The defendant, Daniel Quindazzi, appeals from the judgment of the trial court in this action for dissolution of marriage. The defendant claims that the court improperly ordered him to maintain life insurance for the benefit of the parties’ minor children without evidence of (1) the availability of such insurance, (2) the cost of such insurance and (3) his insurability. We agree with the defendant, reverse the judgment with respect to the court’s financial orders and remand the matter for a new trial.1

The following facts are relevant to this appeal. The parties were married on April 7, 1981, and there were two minor children of the marriage at the time of the dissolution. The plaintiff, Catherine Quindazzi, brought this dissolution action in June, 1996. The matter was claimed to the contested trial list and was referred to the regional family trial docket. On the assigned trial date, the defendant, whose attorney had withdrawn his appearance with the permission of the court a few days earlier, failed to appear despite knowing that the trial was going forward. The court therefore treated the matter as an uncontested dissolution. The court heard testimony from the plaintiff and listened to the arguments of her counsel and counsel for the children. The court then rendered a judgment of dissolution that included certain financial orders. The court ordered the defendant to pay the plaintiff $150 per week as support for the two minor children, and ordered him to maintain *338life insurance in the amount of $100,000 and to name the children as irrevocable beneficiaries until the youngest of them reaches age nineteen.

“Our standard of review in a domestic relations case is well settled. We will not substitute our judgment for that of the trial court and will not disturb an order of the trial court absent an abuse of discretion or findings lacking a reasonable basis in the facts.” (Internal quotation marks omitted.) Papa v. Papa, 55 Conn. App. 47, 50, 737 A.2d 953 (1999). An order for life insurance “is very often an appropriate and necessary component of a judgment of dissolution of marriage.” Michel v. Michel, 31 Conn. App. 338, 340, 624 A.2d 914 (1993). Such an order, however, must have a reasonable basis in the evidence. Papa v. Papa, supra, 50.

Our review of the record reveals that the court’s order that the defendant maintain fife insurance lacks a reasonable basis in the facts. There was no evidence that the defendant had a fife insurance policy at the time of the dissolution, nor was there any evidence of his insurability or the cost of the insurance as of that time. The only testimony regarding insurance was the plaintiffs testimony that the defendant had a $100,000 life insurance policy prior to the separation of the parties. We therefore conclude that the court did not have sufficient evidence before it that would create a proper foundation for the order to provide life insurance.

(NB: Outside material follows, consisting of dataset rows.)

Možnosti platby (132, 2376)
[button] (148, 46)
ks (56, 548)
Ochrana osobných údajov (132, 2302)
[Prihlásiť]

On appeal, the plaintiff concedes that the life insurance order was improper, but contends that it is not necessary to remand this matter for a new trial on all financial issues because she is willing to withdraw any claim for life insurance. We do not agree.

The court ordered the life insurance for the benefit of the children, who were represented by court-appointed counsel. Under these circumstances, the plaintiff does not have standing to act on behalf of the children. Lord *339v. Lord, 44 Conn. App. 370, 375, 689 A.2d 509, cert. denied, 241 Conn. 913, 696 A.2d 985 (1997).

“The issues involving financial orders are entirely interwoven. The rendering of a judgment in a complicated dissolution case is a carefully crafted mosaic, each element of which may be dependent on the other.” (Internal quotation marks omitted.) Papa v. Papa, supra, 55 Conn. App. 51. Under the circumstances here, we therefore must remand this matter for a new trial on all financial issues.

The judgment is reversed as to the financial orders only and the case is remanded for a new trial on all financial issues.

In this opinion the other judges concurred.

The defendant raises several other challenges. His claim that the court should have recused itself is moot pursuant to General Statutes § 51-183c, which requires that a different judge preside at the new trial. In addition, the defendant at oral argument abandoned his claim under § 12132 of the Americans with Disabilities Act, 42 U.S.C. § 12101 et seq., which was not raised at trial. Because we agree with the defendant on the life insurance issue and therefore reverse the court’s financial orders and remand this case for a new trial, we need not address these other claims.